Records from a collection

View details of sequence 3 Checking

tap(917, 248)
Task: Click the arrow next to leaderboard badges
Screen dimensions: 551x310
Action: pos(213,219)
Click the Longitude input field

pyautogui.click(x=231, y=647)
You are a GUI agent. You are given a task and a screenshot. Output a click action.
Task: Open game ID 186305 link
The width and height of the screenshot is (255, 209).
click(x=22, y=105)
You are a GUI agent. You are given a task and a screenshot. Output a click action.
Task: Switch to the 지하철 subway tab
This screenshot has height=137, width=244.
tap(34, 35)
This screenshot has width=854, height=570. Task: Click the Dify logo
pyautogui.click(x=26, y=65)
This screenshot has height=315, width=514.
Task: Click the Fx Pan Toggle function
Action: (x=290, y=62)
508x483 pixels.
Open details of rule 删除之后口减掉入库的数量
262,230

--

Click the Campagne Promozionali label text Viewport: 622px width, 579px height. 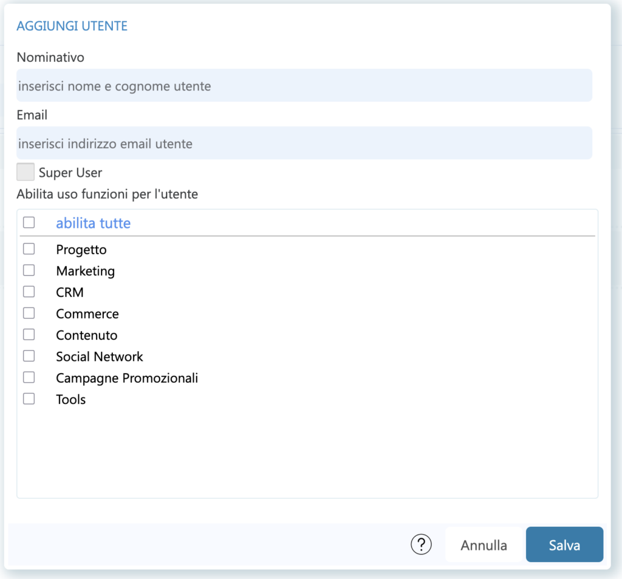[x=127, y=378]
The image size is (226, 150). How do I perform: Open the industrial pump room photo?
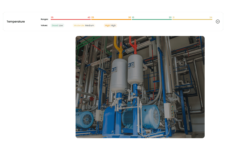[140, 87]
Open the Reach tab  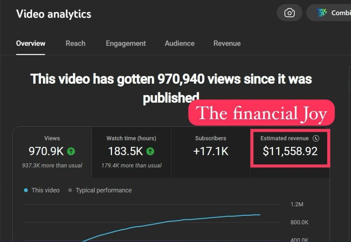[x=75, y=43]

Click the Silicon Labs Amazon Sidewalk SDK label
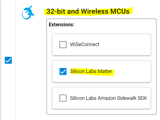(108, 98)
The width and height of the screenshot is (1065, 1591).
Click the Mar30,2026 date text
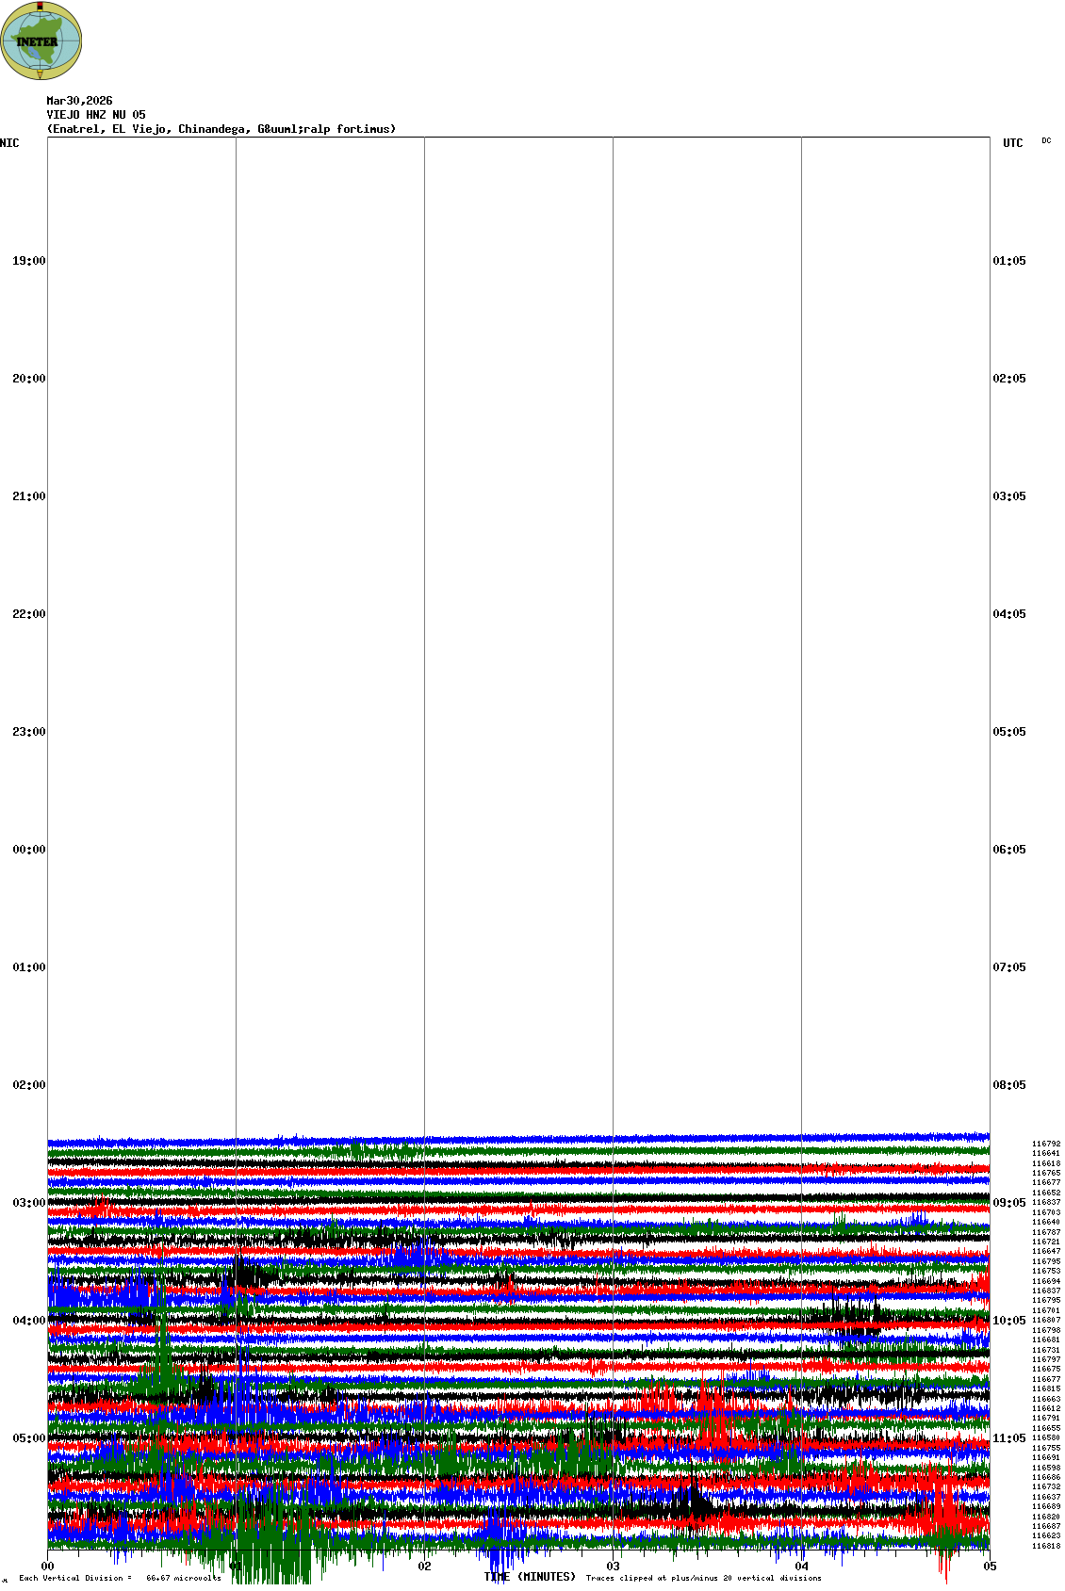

* WHAT YOU NEED TO DO
The required answer is the exact run of lines above starting at the line with "The width and height of the screenshot is (1065, 1591)." and ending at the line with "Click the Mar30,2026 date text", with both ends present.

* SOLUTION
The width and height of the screenshot is (1065, 1591).
Click the Mar30,2026 date text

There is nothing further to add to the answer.